The foundation calls on all businesses and government departments to demonstrate programmes that are consciously pro-poor. This demands a commitment to direct state funds towards pro-poor programming for realising the basic income grant, for the development of small and micro enterprises, for reducing the barriers to entry for start-up enterprises and for recognising informal work as work.
It requires that township economies be opened to small businesses and be protected from the large monopolies. It means the government and business are accountable to uphold a rights-based approach where all workers and economic units, including foreign nationals, are treated equally.
This requires that state funds, buildings and land be used to create a just, urban, pro-poor landscape. It means investing in affordable transport to places of opportunity, developing housing for the poor in established areas and developing facilities to serve poor neighbourhoods. It means actively addressing poor environmental conditions of flooding, inadequate water and sewerage infrastructure, lack of solid waste removal and pollution control. It also means prioritising the safety of women and girls in public spaces through policing and environmental design.
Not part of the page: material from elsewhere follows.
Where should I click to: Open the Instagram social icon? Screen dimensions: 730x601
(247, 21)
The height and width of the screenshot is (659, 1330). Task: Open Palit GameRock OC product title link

It requires business to actively commit to rooting out public and private corruption at every level: from tenders to the ethical degradation of professional associations. Further, it requires business to accelerate the training and skilling of this country’s youth to meet our economic needs.
Furthermore, business needs to shine a light on the realities behind the spurious claims that stoke tension. It matters to business to push against the forces that are unravelling our democracy. The private sector cannot afford the high cost of violence and of further job losses.
The foundation also calls on civil society to hold leadership accountable. Every Cabinet minister, every provincial MEC, every municipal councillor should be held to account against a pro-poor barometer.
It is time for pro-poor politics. Let us elevate accountability and make space for new, young political leadership, with the vision of a less unequal country and the courage to stand against a culture of impunity that has for far too long scorned the poor.
It is only once the smokescreen is lifted that the violence will stop.
Piyushi Kotecha is CEO, Desmond and Leah Tutu Legacy Foundation.